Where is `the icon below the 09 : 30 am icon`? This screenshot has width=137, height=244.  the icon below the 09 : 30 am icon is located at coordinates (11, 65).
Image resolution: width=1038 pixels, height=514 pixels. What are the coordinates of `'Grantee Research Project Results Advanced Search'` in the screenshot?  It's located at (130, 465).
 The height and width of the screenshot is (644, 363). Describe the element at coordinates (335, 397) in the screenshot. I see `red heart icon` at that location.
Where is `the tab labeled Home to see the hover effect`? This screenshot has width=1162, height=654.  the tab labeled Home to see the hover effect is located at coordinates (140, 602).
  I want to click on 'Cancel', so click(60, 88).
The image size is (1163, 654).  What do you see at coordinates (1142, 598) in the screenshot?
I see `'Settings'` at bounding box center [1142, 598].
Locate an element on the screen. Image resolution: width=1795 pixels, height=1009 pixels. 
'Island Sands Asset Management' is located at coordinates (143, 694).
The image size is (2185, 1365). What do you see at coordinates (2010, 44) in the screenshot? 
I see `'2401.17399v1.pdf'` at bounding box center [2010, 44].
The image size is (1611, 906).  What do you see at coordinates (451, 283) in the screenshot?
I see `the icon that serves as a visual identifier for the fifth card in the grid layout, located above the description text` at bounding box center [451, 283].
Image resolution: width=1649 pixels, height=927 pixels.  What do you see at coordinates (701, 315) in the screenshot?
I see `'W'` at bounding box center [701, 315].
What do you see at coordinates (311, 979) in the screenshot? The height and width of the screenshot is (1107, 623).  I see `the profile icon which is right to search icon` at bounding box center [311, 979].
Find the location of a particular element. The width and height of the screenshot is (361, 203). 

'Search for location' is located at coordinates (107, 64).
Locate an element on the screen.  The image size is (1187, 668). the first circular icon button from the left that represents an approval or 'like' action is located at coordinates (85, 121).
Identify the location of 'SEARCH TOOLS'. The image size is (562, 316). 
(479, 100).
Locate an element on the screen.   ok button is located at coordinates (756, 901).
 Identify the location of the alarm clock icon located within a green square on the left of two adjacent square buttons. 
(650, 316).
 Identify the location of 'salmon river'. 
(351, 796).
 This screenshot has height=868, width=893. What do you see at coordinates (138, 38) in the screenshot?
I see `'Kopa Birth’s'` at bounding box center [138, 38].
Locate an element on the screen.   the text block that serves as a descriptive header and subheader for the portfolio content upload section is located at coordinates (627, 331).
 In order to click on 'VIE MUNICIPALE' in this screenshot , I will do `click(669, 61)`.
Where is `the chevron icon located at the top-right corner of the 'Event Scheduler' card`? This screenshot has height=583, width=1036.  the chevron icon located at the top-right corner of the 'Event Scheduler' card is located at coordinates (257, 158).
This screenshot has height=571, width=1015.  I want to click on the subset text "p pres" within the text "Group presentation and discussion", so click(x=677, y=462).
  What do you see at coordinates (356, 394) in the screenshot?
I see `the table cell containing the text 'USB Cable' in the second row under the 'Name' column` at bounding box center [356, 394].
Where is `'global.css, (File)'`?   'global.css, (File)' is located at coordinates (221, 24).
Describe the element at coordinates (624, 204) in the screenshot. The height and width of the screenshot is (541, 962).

----

DIRECTIONS FOR THIS TASK:
Tally how many lines of the entries above contain the string "right". Reply with that number alone.

REPLY TO THE EXERCISE:
2